The lines to repeat run from the one containing "投稿フィード (30, 2445)" through the last line of the records below; repeat them exactly and give nothing more.

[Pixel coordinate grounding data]

════════════════════

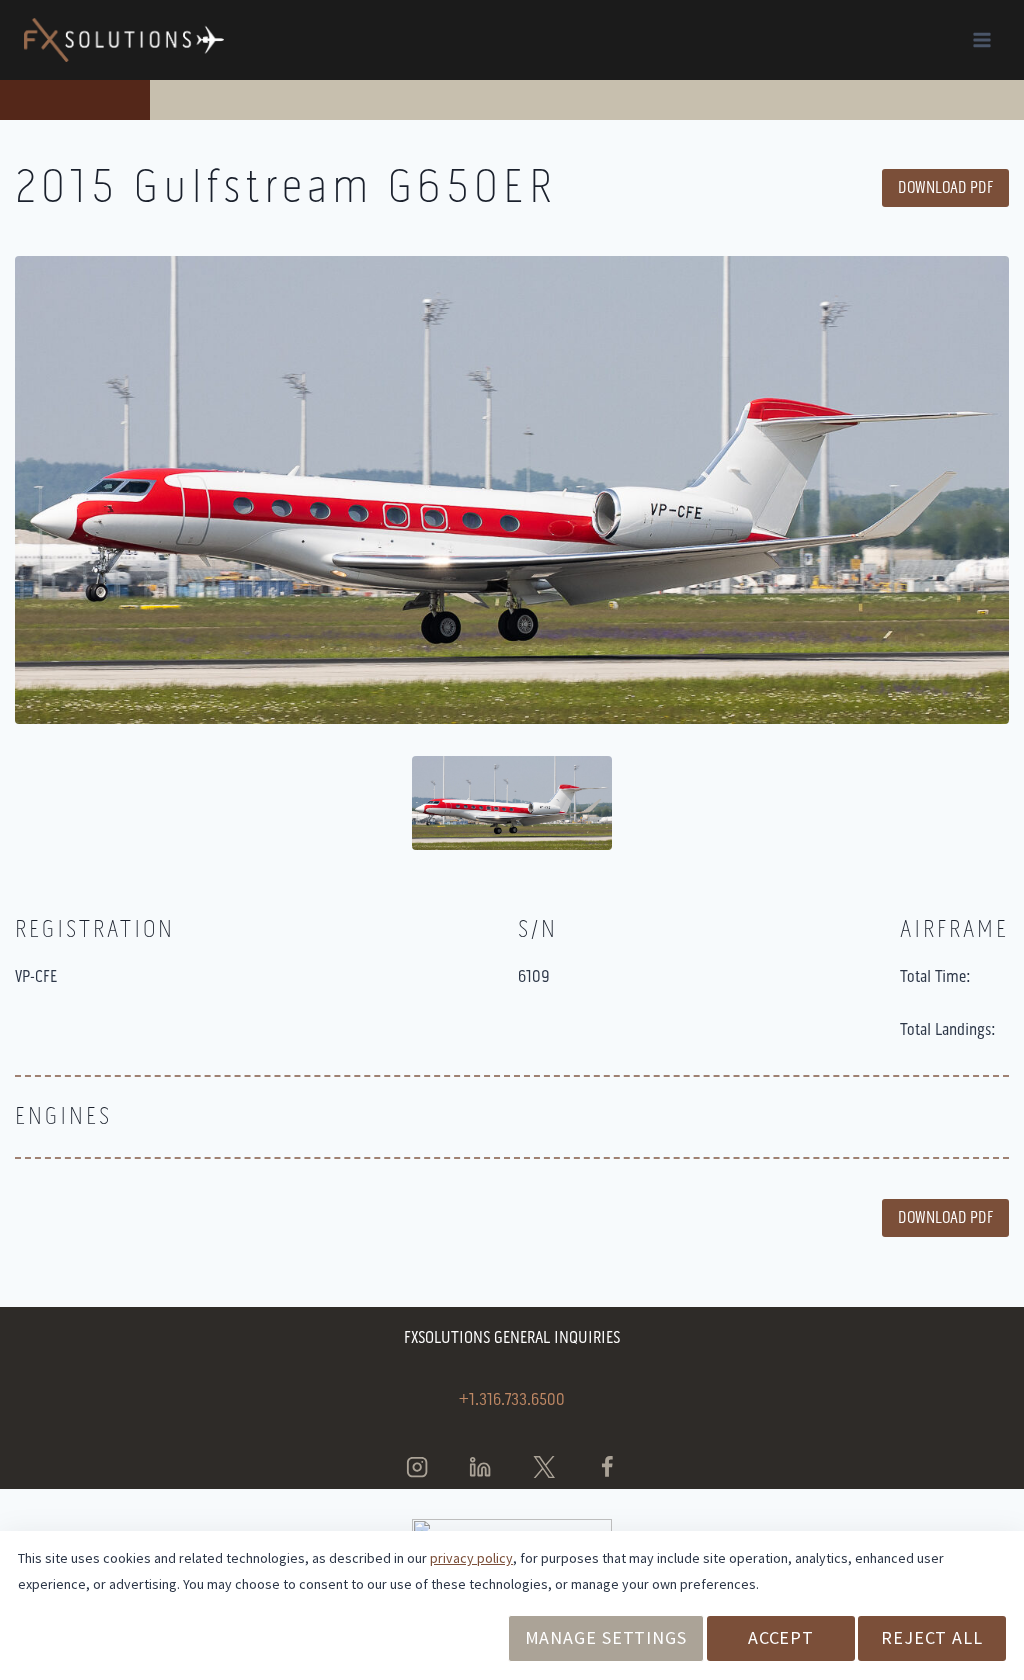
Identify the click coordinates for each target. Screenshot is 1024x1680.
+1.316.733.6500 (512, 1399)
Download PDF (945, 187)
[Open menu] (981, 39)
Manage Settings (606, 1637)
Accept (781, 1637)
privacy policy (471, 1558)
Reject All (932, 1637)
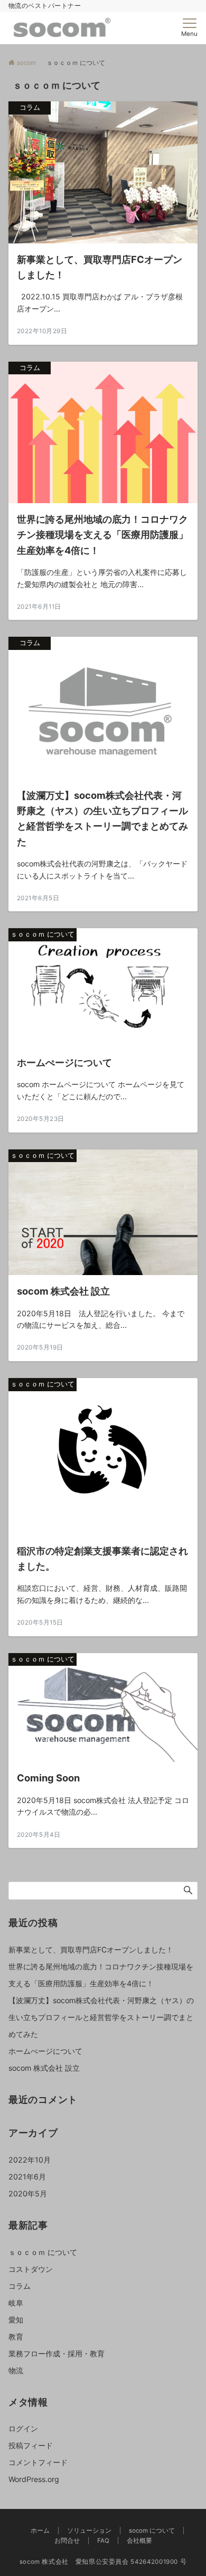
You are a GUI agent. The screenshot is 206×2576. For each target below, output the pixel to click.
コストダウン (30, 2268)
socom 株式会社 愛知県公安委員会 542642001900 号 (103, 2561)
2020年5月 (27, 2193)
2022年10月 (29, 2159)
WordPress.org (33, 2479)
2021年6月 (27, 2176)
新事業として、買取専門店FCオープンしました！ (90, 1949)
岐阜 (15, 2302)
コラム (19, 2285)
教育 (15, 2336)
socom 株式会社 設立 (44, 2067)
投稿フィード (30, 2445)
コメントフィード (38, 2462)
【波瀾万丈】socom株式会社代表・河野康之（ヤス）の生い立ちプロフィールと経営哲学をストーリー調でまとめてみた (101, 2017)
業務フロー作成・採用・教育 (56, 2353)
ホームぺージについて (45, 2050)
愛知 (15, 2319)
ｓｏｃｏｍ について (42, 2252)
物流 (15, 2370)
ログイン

════════════════════

Reply:
投稿フィード (30, 2445)
コメントフィード (38, 2462)
【波瀾万丈】socom株式会社代表・河野康之（ヤス）の生い立ちプロフィールと経営哲学をストーリー調でまとめてみた (101, 2017)
業務フロー作成・採用・教育 (56, 2353)
ホームぺージについて (45, 2050)
愛知 (15, 2319)
ｓｏｃｏｍ について (42, 2252)
物流 (15, 2370)
ログイン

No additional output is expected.